■ Exercises to complete
A – Answer these questions using the Toronto transit text:
(i) In which decades were local politicians in favor of the Scarborough Expressway?
(ii) At which place would the major GO-ALRT line have terminated with a GO Train connection?
(iii) Which line under construction is described as much too far south to be useful for suburb-to-suburb commuting within northern Toronto?
B – Transcribe the passage of the Toronto transit text between "For the next" and "people outside Toronto.", inclusive.

■ Excerpt to read
[Start of Attachment]

The Spadina Expressway/Subway is one very clear example that the best location for a highway (if such a thing is possible) is not necessary the best location for a subway. The Spadina Subway is basically a relief line for the Yonge Subway. For the most part it simply intercepts bus passengers 5-10 minutes before they reach Yonge, while not serving much else of significance (Yorkdale excepted) and leaving large parts of the city a very long bus ride away from a rapid transit line. I haven’t looked at the finer details of the Scarborough situation above but it appears that killing the Scarbrough Expressway may have imparted some similar influences upon the proposed locations of rapid transit in that corridor as well. BTW, local politicians were all in favour of the Scarborough Expressway in the 1950s and 60s because they saw it as a way for their residents (voters) to get to downtown. What killed it in later decades was that it was viewed as a way for *other* people from further out (Pickering etc.) to go *through* their community to downtown. Big difference.
While we’re on acronyms and proposals, another one from the early 1980s was “GO-ALRT” (GO as in regional, and ALRT = Advance Light Rapid Transit), using the ICTS (Scarborough RT) technology. It was a visionary regional plan at the time — too bad that nothing much ever came of it. The major line in the network would have connected most of the major suburban development nodes of the day: from Pickering (GO Train interface) via Scarborough Town Centre, North York City Centre (probably Yonge/Sheppard — I’ve forgotten exactly), the airport, Square One in Mississauga, and terminating with a GO Train connection at Oakville. Of course today there is a new ring of outer suburbs along Highway 407 and beyond in addition to this inner ring. Ironically, one of the few sections that did get built was some regrading and bridge expansion along the GO Train corridor between Pickering and Oshawa which became GO-owned conventional tracks (versus CN for the rest of the Lakeshore line) — in the area where GO least needed to have dedicated tracks. Sigh.
For the next 30 years after GO-ALRT I sighed as the TTC expansion plans didn’t even connect the two legs of the Y-U-S horseshoe: a line east from Yonge/Sheppard and a line west from Eglinton West, with no rapid transit connection between the legs of the horseshoe north of Bloor! (You might count the rebuilt St. Clair streetcar today.) Even the new Eglinton line under construction is much too far south to be useful for suburb-to-suburb commuting within northern Toronto (eg. North York), never mind people outside Toronto.

[End of Attachment]

■ Entries shown
[Start of Attachment]

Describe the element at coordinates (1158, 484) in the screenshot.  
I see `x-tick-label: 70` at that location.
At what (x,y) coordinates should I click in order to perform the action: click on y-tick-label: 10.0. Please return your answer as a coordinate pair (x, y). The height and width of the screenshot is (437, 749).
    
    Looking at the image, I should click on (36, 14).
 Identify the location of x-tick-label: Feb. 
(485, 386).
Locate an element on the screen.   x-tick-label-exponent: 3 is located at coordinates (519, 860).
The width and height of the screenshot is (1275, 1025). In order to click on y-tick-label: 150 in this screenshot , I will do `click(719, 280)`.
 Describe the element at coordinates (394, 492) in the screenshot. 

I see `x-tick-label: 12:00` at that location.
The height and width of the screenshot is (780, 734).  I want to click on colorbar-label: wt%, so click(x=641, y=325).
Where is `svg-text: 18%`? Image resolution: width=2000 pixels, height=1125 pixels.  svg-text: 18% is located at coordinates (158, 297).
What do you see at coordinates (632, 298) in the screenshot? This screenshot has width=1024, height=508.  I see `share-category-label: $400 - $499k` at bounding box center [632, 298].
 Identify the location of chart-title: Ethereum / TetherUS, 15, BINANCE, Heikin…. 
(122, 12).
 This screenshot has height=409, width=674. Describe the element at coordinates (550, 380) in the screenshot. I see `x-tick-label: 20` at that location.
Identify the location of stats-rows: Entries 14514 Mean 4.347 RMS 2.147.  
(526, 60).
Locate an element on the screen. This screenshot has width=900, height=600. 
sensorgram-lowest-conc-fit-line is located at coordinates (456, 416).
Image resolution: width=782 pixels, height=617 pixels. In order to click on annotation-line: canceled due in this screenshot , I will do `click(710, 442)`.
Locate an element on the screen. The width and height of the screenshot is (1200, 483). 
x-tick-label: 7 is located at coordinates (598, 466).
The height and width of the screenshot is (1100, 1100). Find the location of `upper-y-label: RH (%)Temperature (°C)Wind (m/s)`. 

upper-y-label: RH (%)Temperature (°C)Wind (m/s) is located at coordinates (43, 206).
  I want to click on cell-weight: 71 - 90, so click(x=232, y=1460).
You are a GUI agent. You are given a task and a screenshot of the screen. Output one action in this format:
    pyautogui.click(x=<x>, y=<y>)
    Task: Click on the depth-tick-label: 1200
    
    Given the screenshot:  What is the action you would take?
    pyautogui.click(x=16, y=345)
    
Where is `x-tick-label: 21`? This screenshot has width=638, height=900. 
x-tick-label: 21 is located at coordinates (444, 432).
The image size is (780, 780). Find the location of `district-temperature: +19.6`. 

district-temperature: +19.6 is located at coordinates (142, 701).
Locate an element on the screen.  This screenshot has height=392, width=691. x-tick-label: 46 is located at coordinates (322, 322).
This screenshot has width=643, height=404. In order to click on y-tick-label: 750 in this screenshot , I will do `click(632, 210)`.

[End of Attachment]

■ Answers to each task
A –
(i) The 1950s and 60s.
(ii) Oakville.
(iii) The new Eglinton line.

B –
For the next 30 years after GO-ALRT I sighed as the TTC expansion plans didn’t even connect the two legs of the Y-U-S horseshoe: a line east from Yonge/Sheppard and a line west from Eglinton West, with no rapid transit connection between the legs of the horseshoe north of Bloor! (You might count the rebuilt St. Clair streetcar today.) Even the new Eglinton line under construction is much too far south to be useful for suburb-to-suburb commuting within northern Toronto (eg. North York), never mind people outside Toronto.